INPUT DATA section start
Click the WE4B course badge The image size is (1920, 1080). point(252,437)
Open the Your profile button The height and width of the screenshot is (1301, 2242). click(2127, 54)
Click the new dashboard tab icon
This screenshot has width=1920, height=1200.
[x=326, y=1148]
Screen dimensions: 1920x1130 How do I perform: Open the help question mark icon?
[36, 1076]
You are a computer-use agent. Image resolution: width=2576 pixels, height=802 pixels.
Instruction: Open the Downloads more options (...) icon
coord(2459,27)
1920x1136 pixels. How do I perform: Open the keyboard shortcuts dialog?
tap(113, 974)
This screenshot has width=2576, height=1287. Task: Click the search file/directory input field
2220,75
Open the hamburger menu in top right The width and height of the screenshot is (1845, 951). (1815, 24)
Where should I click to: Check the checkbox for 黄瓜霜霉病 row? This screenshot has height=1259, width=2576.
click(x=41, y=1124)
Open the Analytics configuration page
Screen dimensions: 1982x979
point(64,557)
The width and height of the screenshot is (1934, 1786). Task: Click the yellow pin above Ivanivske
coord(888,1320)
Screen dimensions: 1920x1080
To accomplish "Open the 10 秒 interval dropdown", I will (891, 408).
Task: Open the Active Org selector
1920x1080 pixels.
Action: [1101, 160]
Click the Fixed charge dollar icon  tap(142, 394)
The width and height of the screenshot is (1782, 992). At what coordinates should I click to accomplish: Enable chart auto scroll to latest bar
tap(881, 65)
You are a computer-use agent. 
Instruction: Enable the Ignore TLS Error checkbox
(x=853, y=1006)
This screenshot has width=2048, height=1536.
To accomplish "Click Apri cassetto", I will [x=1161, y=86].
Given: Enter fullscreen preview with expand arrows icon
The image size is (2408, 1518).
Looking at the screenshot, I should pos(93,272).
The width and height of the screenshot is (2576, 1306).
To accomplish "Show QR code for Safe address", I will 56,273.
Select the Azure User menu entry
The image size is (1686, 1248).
INPUT DATA section end
WHAT YOU ARE ASKED TO DO
Every line that holds the word "agent" should be copied from the listing.

REPLY
You are a computer-use agent. Image resolution: width=2576 pixels, height=802 pixels.
You are a computer-use agent. 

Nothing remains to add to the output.